| TASK GOAL |
If a line in the entries below includes "Cookies", pick it out and copy it.

[[ AVAILABLE DATA open ]]

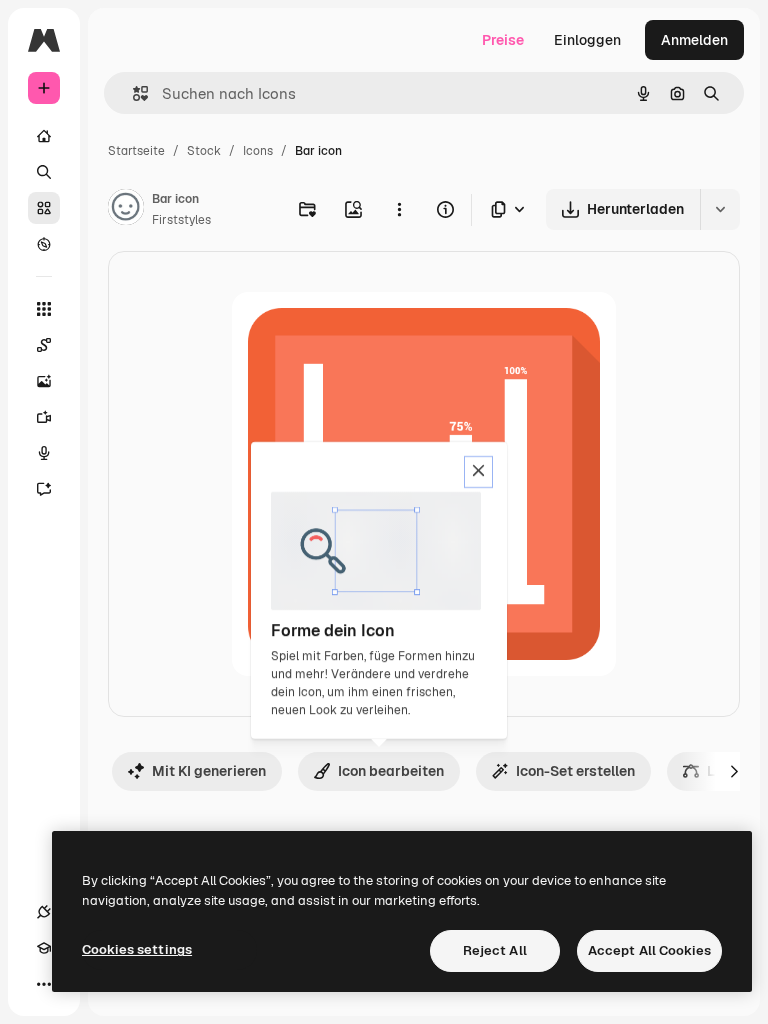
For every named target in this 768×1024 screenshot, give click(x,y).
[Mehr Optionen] (399, 209)
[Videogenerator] (44, 417)
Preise (503, 40)
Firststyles (181, 220)
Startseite (136, 151)
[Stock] (44, 208)
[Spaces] (44, 345)
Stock (204, 151)
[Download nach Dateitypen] (509, 209)
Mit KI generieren (209, 771)
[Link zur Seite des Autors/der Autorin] (126, 210)
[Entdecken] (44, 244)
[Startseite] (44, 136)
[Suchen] (44, 172)
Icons (258, 151)
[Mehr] (44, 984)
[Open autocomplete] (132, 93)
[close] (478, 472)
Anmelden (694, 40)
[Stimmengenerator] (44, 453)
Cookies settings (137, 949)
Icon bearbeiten (391, 771)
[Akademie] (44, 948)
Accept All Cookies (649, 950)
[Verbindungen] (44, 912)
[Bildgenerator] (44, 381)
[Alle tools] (44, 309)
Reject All (495, 950)
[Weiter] (734, 771)
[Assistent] (44, 489)
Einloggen (587, 40)
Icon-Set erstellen (575, 771)
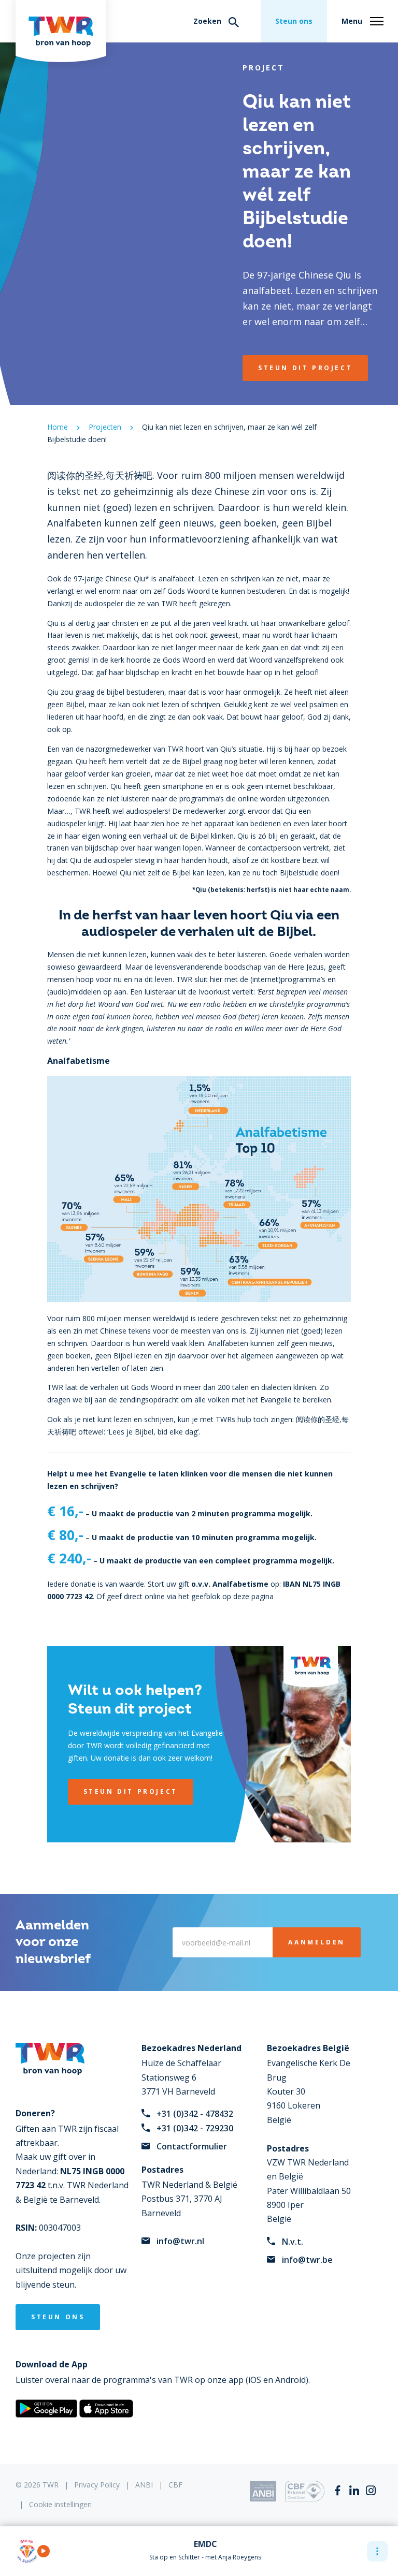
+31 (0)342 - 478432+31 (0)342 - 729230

[[ AVAILABLE DATA closed ]]

| YOUR SOLUTION |
Cookies settings (137, 949)
Accept All Cookies (649, 950)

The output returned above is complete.